Scenario 2 – Impartial Diagnoses
- You’ve recovered well after the removal of your spleen – who needed one anyway I hear you say?
- In a follow up call with the doctor’s rooms, you learn that they will be joining ABC Pharmaceuticals, after which they will only prescribe ABC’s pharmaceuticals, irrespective of their ability to treat your spleen issue.
Could you imagine the ill practice and health that would ensue, if doctors were not able to choose the best treatment for you or even worse; were precluded from doing so?
Advice, irrespective of the profession, must be objective or untainted by undue influence.

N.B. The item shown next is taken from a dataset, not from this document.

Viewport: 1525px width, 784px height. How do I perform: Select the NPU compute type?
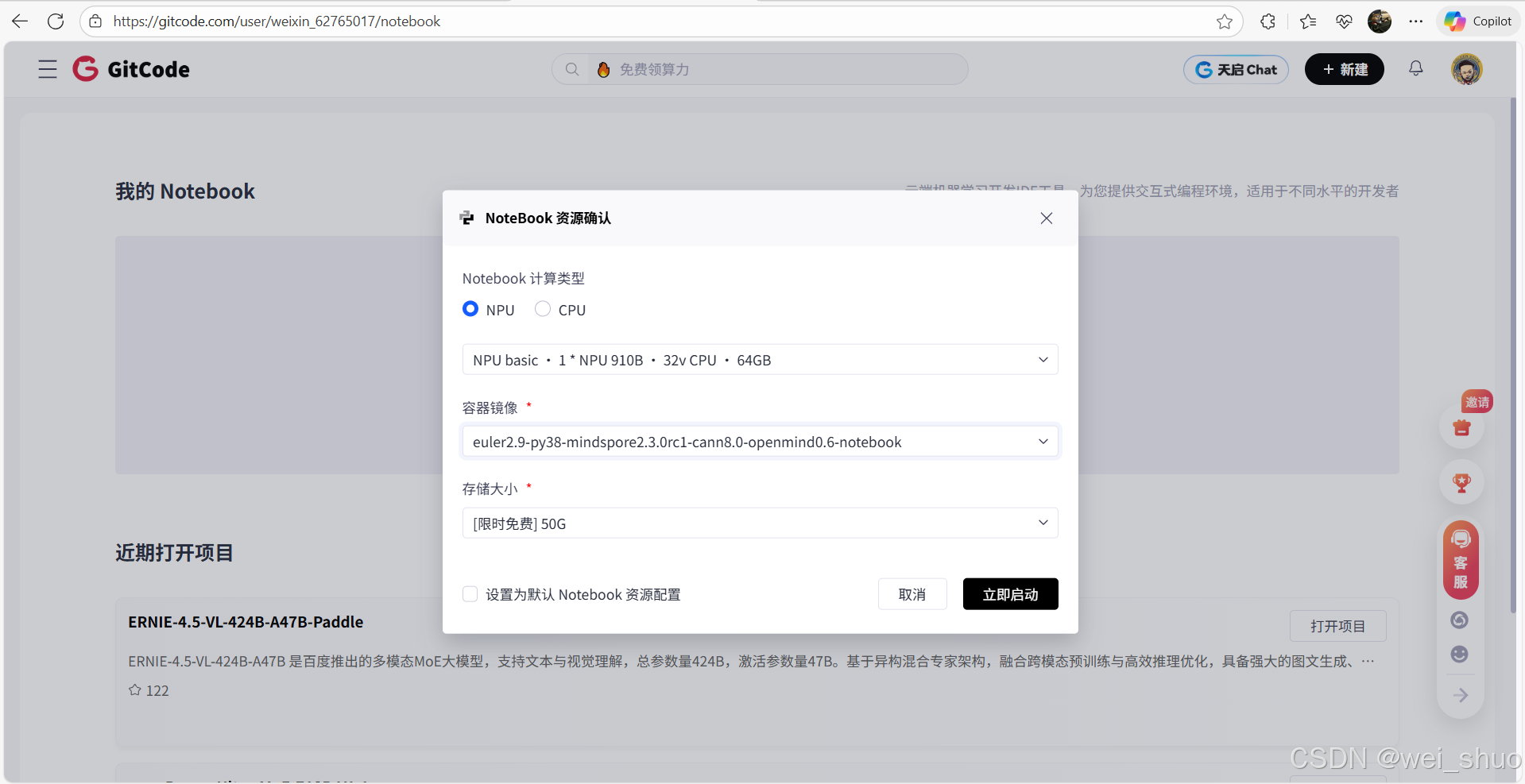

People will often glaze over when I use the term “objective” in conversation, so for those readers that may use different adjectives in their respective professions, please find a comprehensive list of synonyms:
Impartial | Factual | Real | Tangible | Unbiased | Unprejudiced | Non-partisan | Neutral
A doctor receives no financial incentive for the pharmaceuticals they prescribe or the specialist to whom they may refer. Why do we accept this as the norm in financial services? How can you ever be happy that your diagnosis accurately addressed your ailment? The diagnostician should not have any potential conflicts of interest, as they only serve to undermine an accurate diagnosis.
“You’ll see only what you look for; you recognise only what you know”
Dr. M. Sosman
Outcome Centric Financial Services
If I could go back in time and influence some of the poor financial advice given to my father, it would have significantly improved the financial lives of my mum, sister, and I. The brokers/agents were never measured on the outcome of their advice, only the profit they made for their company.
We find ourselves in a situation where financial diagnoses are determined by product, profit, or preference and not the consumer’s own unique set of financial vital signs. It is endemic to financial services as a whole and will continue to support poor financial outcomes until the industry changes; or is changed by the consumer themselves.